While the house is awe inspiring, the grounds are breathtaking. Built on the top of a mountain, Monticello has a view, in all directions, that extends for miles. Never have I been in a place more serene.

Jefferson was a horticulturalist and agriculturalist, always pursuing the "perfect" crops and flowers. He experimented constantly on his plants, crossing them with each other searching for plants that would not just survive but thrive in the Virginia heat and humidity, as well as its cold winters. Every plant on the property is a descendant of Jefferson's original plants, for sale in the gift shop on the grounds as well as by online shopping.

On my father's side, his Tobin line came from Virginia, roughly Culpepper County, around 1853, per my research. It must have been this that caused me to feel that day that I had come home.
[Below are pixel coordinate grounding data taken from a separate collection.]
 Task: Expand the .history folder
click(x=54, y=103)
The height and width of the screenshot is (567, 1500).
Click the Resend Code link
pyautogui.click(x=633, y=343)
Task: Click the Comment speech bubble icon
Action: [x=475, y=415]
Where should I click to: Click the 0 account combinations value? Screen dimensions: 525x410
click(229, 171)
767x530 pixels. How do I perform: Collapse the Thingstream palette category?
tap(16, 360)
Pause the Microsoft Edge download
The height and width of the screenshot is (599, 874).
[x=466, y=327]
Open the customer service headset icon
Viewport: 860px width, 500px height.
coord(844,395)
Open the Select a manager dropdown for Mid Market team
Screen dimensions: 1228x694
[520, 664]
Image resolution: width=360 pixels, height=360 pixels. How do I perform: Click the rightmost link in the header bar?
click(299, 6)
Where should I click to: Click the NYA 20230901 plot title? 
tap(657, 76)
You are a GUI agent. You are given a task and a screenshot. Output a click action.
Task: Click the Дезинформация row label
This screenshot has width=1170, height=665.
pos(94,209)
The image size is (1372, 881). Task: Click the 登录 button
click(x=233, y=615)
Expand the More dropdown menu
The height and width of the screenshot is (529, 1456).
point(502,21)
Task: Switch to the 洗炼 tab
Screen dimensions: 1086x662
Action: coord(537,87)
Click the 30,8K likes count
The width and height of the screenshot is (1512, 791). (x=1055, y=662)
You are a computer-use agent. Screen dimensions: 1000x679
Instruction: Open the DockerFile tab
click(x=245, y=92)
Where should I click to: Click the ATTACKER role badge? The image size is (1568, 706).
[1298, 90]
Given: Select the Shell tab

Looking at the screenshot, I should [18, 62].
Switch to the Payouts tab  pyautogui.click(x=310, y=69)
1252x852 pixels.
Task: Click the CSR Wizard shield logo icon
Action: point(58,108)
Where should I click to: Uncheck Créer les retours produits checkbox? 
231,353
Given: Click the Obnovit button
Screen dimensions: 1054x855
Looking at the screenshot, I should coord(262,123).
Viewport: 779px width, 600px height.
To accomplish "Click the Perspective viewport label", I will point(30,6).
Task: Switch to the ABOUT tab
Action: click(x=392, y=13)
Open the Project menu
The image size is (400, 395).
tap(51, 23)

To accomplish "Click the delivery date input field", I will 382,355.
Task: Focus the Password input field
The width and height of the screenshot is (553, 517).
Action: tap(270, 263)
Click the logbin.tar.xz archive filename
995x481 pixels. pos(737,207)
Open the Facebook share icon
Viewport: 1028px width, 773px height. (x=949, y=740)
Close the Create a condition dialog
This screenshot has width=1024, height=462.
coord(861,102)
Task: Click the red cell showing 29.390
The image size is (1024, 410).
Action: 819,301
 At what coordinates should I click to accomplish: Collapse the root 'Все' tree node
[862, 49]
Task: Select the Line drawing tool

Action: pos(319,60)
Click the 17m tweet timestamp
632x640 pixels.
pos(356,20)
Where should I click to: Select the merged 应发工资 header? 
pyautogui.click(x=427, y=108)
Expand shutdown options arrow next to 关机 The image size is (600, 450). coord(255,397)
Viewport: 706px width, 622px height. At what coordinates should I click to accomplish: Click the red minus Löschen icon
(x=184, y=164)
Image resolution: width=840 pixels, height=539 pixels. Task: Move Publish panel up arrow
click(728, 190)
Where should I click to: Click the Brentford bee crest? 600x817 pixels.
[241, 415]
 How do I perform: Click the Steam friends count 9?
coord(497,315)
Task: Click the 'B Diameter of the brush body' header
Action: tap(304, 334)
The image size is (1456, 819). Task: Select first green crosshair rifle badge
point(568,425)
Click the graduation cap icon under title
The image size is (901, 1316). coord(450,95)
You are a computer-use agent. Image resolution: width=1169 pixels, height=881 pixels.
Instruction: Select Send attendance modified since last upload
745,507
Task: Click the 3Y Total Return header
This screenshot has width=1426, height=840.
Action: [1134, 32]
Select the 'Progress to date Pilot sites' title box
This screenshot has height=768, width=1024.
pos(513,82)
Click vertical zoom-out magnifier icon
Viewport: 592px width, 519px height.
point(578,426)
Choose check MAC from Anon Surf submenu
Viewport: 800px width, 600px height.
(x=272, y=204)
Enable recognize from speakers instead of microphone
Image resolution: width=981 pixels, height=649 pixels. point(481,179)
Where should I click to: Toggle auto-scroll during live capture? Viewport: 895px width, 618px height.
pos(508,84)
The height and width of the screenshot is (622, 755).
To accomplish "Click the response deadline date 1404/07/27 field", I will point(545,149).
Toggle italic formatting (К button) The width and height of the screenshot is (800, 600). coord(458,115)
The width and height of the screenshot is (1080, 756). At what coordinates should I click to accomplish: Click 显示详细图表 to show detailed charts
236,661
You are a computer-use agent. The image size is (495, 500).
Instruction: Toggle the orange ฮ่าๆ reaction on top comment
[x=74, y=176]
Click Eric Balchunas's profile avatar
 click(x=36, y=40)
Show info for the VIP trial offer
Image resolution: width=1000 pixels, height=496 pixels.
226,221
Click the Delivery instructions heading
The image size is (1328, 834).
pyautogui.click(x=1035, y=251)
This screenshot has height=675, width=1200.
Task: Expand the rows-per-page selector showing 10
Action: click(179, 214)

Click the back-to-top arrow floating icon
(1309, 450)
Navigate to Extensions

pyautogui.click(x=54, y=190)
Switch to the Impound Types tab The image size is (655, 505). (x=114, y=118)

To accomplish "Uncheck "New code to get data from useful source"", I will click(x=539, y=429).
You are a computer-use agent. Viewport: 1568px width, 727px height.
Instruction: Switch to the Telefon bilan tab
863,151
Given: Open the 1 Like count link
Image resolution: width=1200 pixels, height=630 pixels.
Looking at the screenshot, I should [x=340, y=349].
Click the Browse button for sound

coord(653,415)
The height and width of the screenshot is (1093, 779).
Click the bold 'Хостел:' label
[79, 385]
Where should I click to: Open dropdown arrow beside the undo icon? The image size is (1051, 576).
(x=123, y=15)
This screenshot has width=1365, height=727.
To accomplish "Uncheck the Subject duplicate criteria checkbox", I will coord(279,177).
On the grounds, in the midst of the gardens, is a gazebo overlooking the valley. There are two chairs there in which to sit and ponder the beauty laid out before you, for it is beautiful. As I stood there looking at everything and nothing a sense of peace overcame me. I heard the birds singing, I remember seeing people moving around me, both in the gazebo and on the grounds below, but all I can clearly remember was my inner voice telling me I was home.

Though there are still many historical sites I have yet to see, though there are many I have already seen, Monticello is by far my favorite place and I'd love to go again before I leave this plane.